The TVs didn’t capture show titles and put them in a database. They grabbed a few pixels and had a computer match those pixels against a database to determine what the show was. As Lesley Fair reports, “Vizio captured as many as 100 billion data points each day from millions of TVs.” It’s the visual equivalent of using Shazam to identify a song by having it listen to a few bars. The only way this works is if Vizio has a pixel by pixel database of every show and movie ever made.

Back to my anger. Forgive the language, but I am pissed. I buy a TV and, without telling me, the makers track what I watch and sell it to advertisers? I don’t own a Vizio but I’m waking up to the fact that this kind of thing is becoming less unusual.

The more I learn, the more I conclude we are fools if we don’t realize we cannot take our privacy for granted. We are marching into a new era of surveillance. It is an era in which some company or government is monitoring your every behavior, habit and attitude. We are constantly being measured, analyzed and manipulated. We are being watched.

This week, I’m posting seven pieces — one a day for the next week — on how your private life isn’t so private anymore.

Read widely.
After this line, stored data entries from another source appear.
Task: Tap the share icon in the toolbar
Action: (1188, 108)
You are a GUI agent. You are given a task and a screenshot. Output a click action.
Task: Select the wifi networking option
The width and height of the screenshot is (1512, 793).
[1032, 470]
Read wisely.

Max

CHECK OUT :

PART 2 of this series: What your wifi knows about you

If this is a topic of deeper concern for you, check out my previous reader, Privacy No More.

REFERENCE:

These smart TVs were apparently spying on their ownersby Haley Tsukayama in The Washington Post (3 minute read)

“What Vizio was doing behind the TV screen” by Lesley Fair on the FTC’s blog. (4 minute read)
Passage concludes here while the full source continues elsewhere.